*What you will do*:
Copy out, without alteration, the lines of the listing from its beginning through the line containing "click(x=126, y=109)", including both ends.

*Supplied records*:
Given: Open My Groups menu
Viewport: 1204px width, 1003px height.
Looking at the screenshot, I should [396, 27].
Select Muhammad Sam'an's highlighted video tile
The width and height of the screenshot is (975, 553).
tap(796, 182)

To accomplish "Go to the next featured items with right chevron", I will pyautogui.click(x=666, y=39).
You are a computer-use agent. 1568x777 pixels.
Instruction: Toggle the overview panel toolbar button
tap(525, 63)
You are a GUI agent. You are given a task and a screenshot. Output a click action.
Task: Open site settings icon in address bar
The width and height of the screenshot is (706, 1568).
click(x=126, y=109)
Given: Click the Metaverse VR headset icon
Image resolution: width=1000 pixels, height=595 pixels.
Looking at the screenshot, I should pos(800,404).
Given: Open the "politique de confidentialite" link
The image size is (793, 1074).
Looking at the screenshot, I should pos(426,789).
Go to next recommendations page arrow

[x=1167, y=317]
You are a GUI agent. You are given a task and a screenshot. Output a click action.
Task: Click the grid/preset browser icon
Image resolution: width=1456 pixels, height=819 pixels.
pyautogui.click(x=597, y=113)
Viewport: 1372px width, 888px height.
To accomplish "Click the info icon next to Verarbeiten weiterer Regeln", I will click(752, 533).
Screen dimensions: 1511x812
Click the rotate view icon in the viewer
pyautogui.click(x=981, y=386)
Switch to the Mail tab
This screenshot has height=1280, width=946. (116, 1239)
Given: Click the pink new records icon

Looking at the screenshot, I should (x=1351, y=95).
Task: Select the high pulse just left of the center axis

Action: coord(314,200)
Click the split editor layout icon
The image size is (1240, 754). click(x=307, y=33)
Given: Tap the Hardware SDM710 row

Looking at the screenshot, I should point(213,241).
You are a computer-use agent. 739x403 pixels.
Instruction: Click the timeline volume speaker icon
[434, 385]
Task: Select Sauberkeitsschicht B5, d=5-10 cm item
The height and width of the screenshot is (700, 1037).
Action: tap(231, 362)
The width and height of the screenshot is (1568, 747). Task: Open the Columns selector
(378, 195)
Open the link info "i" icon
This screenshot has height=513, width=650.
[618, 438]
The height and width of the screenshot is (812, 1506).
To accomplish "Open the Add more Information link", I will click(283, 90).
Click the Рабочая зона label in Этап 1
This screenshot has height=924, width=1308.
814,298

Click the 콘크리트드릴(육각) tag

*Problem solution*:
Given: Open My Groups menu
Viewport: 1204px width, 1003px height.
Looking at the screenshot, I should [396, 27].
Select Muhammad Sam'an's highlighted video tile
The width and height of the screenshot is (975, 553).
tap(796, 182)

To accomplish "Go to the next featured items with right chevron", I will pyautogui.click(x=666, y=39).
You are a computer-use agent. 1568x777 pixels.
Instruction: Toggle the overview panel toolbar button
tap(525, 63)
You are a GUI agent. You are given a task and a screenshot. Output a click action.
Task: Open site settings icon in address bar
The width and height of the screenshot is (706, 1568).
click(x=126, y=109)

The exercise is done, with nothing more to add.